Fluggesellschaften klagen über Erhöhung der Startgebühren

Fliegen wird zumindest für die Airlines 2013 teurer: Die Gebühren der deutschen Flugsicherung steigen im kommenden Jahr um knapp 12 Prozent. Ob auch die Passagiere zur Kasse gebeten werden, ist noch unklar.

Berlin - Neue Belastungen für die Fluggesellschaften: Die Gebühren der Flugsicherung für die An- und Abflüge an deutschen Flughäfen sollen zum Jahreswechsel um 11,8 Prozent steigen. Das teilte der Bundesverband der Deutschen Fluggesellschaften (BDF) mit. Man sei davon am Vortag vom Bundesaufsichtsamt für Flugsicherung (BAF) unterrichtet worden. Zuletzt habe das zuständige Bundesverkehrsministerium die Start- und Landegebühren Anfang dieses Jahres um 5,1 Prozent angehoben.

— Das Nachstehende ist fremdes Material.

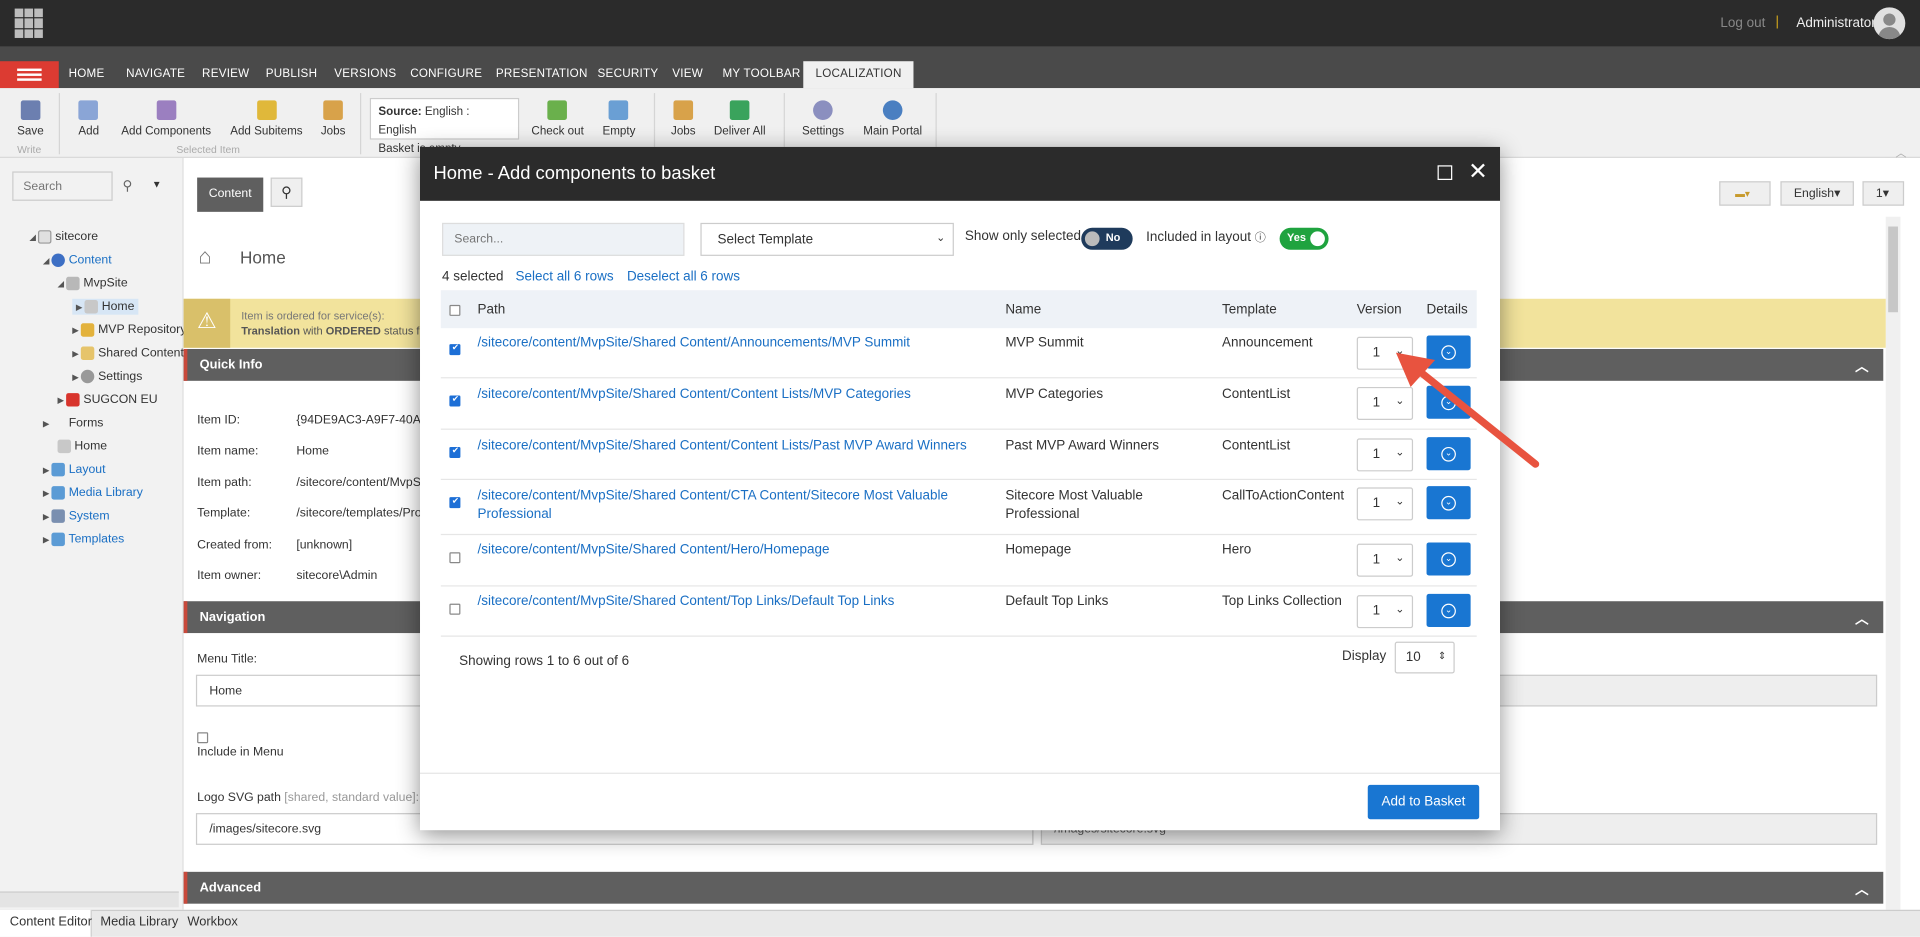 Image resolution: width=1920 pixels, height=937 pixels. What do you see at coordinates (82, 446) in the screenshot?
I see `tree-item-home-root: Home` at bounding box center [82, 446].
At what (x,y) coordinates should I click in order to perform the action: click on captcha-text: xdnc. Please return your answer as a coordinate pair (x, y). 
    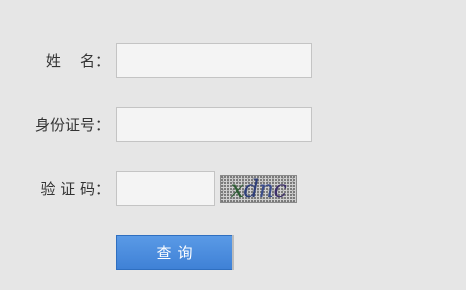
    Looking at the image, I should click on (258, 189).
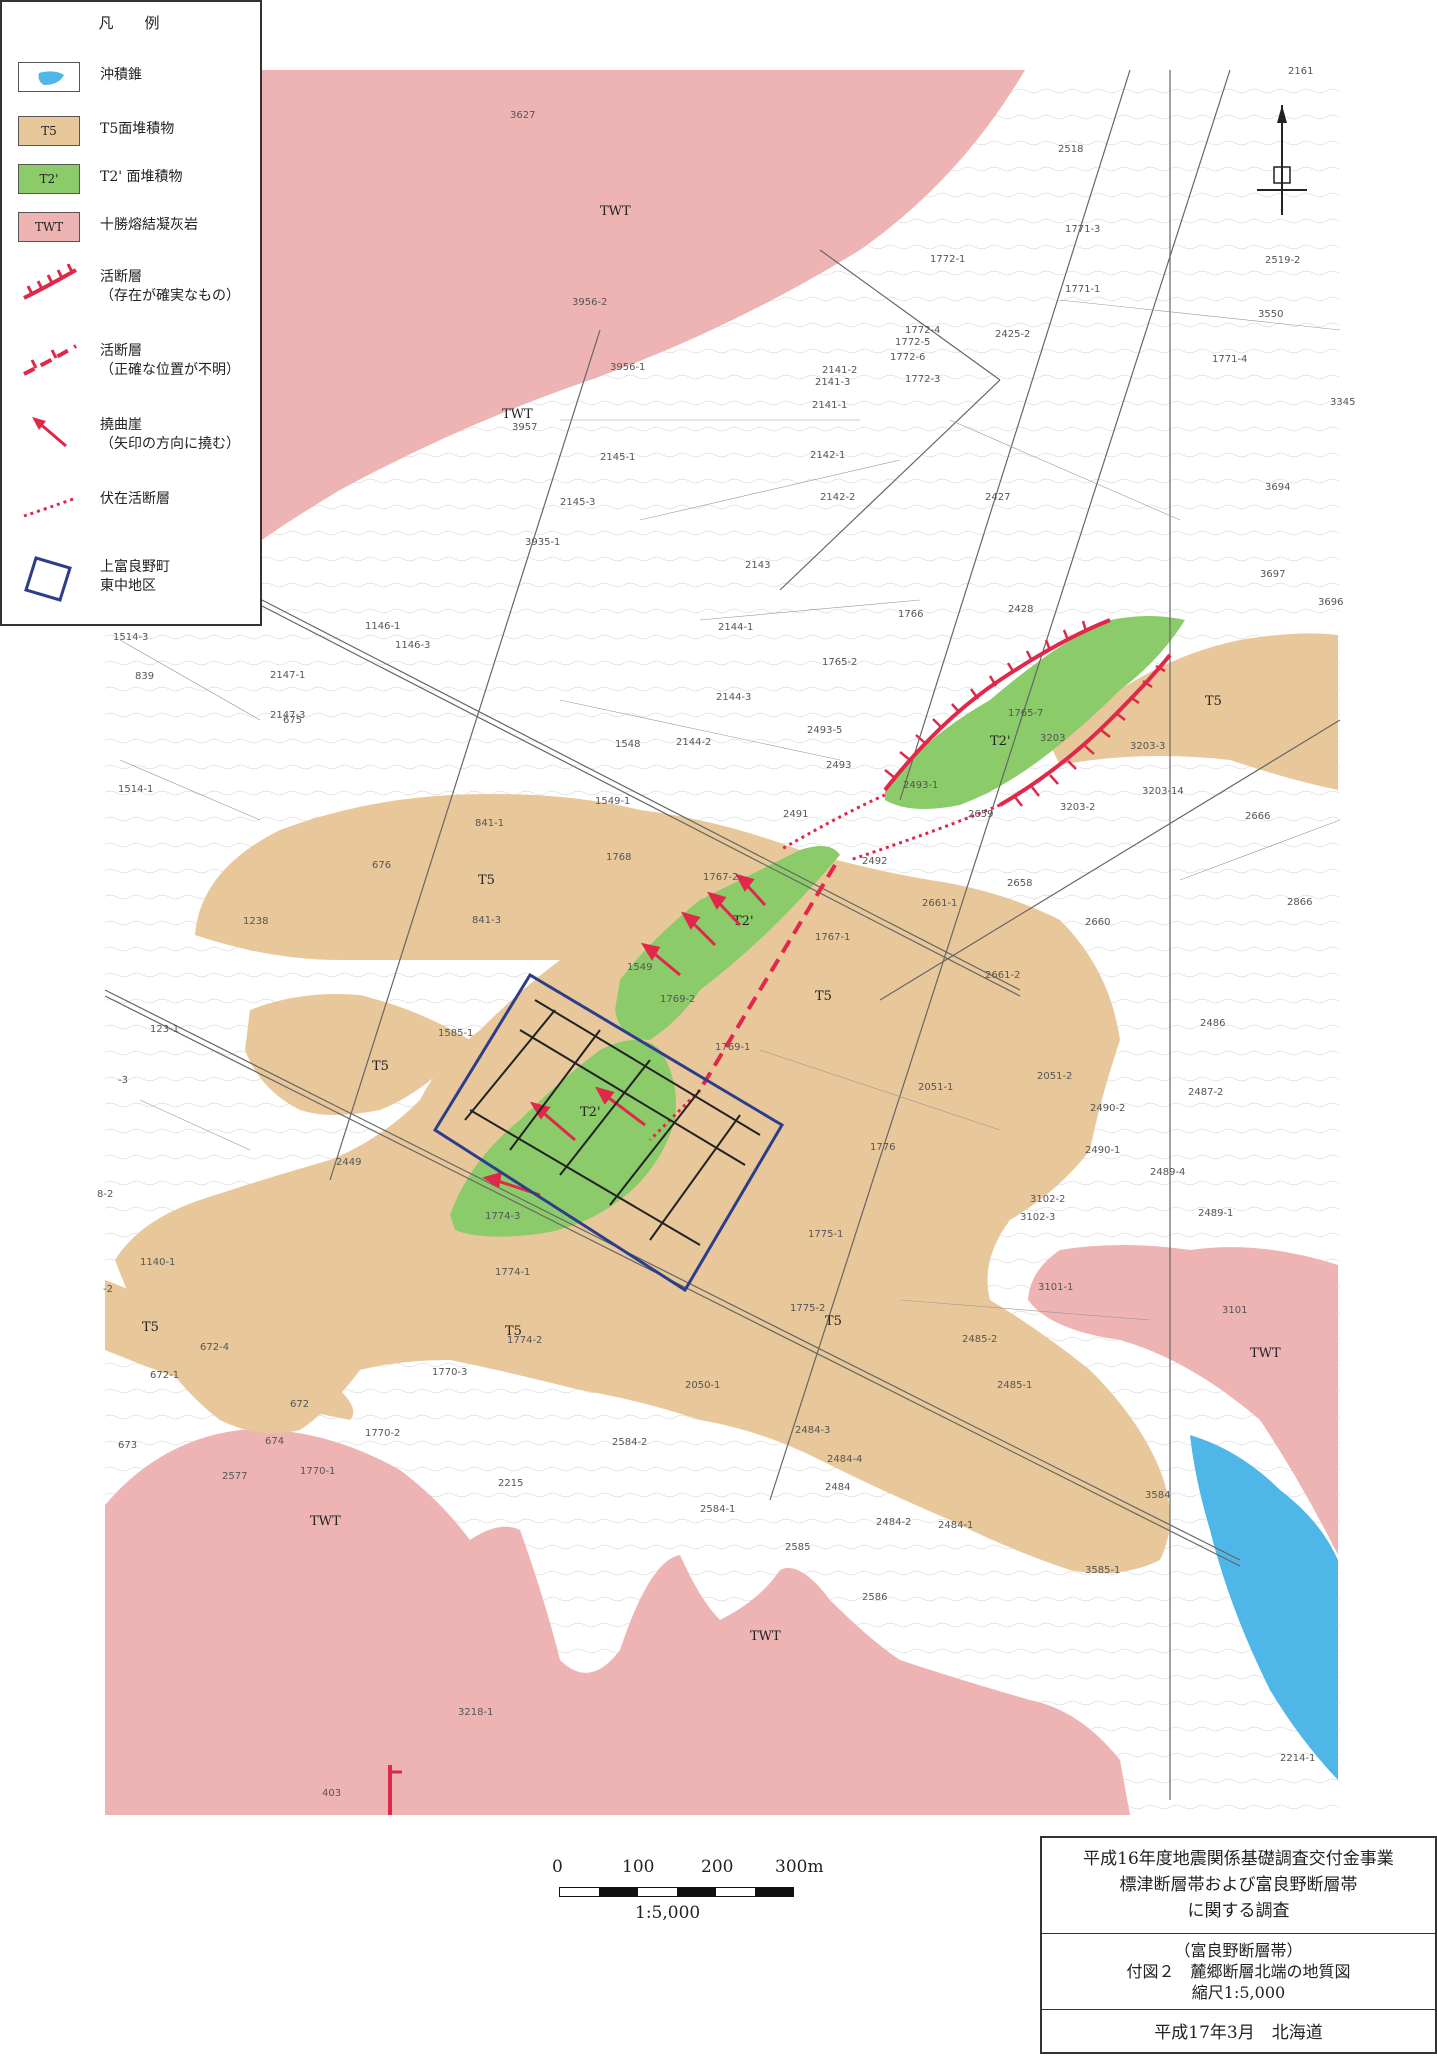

Außerdem würden die Streckengebühren um 3,3 Prozent erhöht, Anfang 2012 waren es noch 3,1 Prozent. Damit stiegen die Kosten für die Airlines binnen zwei Jahren um jährlich 120 Millionen Euro. Einen Großteil davon müssten die deutschen Unternehmen tragen, stellte der BDF fest.

Ob die Fluggesellschaften die zusätzlichen Kosten über den Ticketpreis an die Kunden weitergeben, blieb unklar. Der Verband verwies aber darauf, dass die Unternehmen bereits durch die Luftverkehrsteuer unter einer erheblichen Ergebnisbelastung litten, weil sie aufgrund des harten Wettbewerbs nicht die gesamte Steuer an ihre Flugpassagiere weitergeben könnten.

Bei der Luftverkehrsabgabe steht jedoch keine Erhöhung an. Am Montag hatte die Bundesregierung angekündigt, diese nicht wie geplant 2013 anzuheben.